L'idée de base est attrayante : un roman épistolaire. Original pour des écrits du XXIème siècle !
Kay Bartholdi, libraire à Fécamp, engage des échanges de lettres avec un client inconnu, aux goûts littéraires qui la séduisent.
Toutefois, l'histoire ne m'a pas du tout convaincue, la trame est artificielle et sans surprise.
Ce qui m'a le plus gênée est la tendance moralisatrice. L'héroïne dégouline de gentillesse, de moralité, d'élitisme littéraire. Par exemple, l'héroïne évoque avec hauteur sa vendeuse, qu'elle
"aime" beaucoup :
"Qu'a-t-elle bien pu vous raconter ? Elle ne sait pas grand-chose de ma vie. elle ne lit que des romans policiers. Quand je lui prête un livre que j'aime, elle
essaie de le lire, mais m'avoue que c'est trop compliqué, qu'il n'y a pas de vraie histoire, pas de suspense ! Et je le retrouve coincé entre le sucre et la farine !"
Quatrième de couverture :
Kay Bartholdi est libraire à Fécamp, Jonathan Shields est un écrivain américain.

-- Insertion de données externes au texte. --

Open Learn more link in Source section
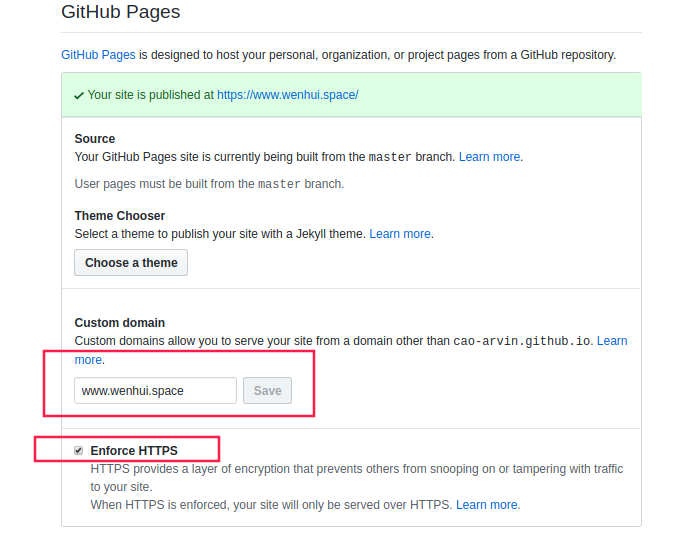[x=489, y=157]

Pour un guide touristique de la côte normande, il lui commande des livres par correspondance. Elle répond à cet
inconnu qui semble partager les mêmes goûts qu'elle. Lettre après lettre, ils se découvrent une même passion pour la littérature. Cette relation épistolaire devient bientôt aussi passionnée que
celle de deux amoureux. Ils se découvrent, se jaugent, s'offrent l'un l'autre leurs plus belles lectures : Maupassant, Jean Lorrain, Flaubert, Barbey d'Aurevilly, Roger Martin du Gard, etc... et se
disent, à travers leurs auteurs préférés, des choses qu'ils n'auraient pas osé avouer.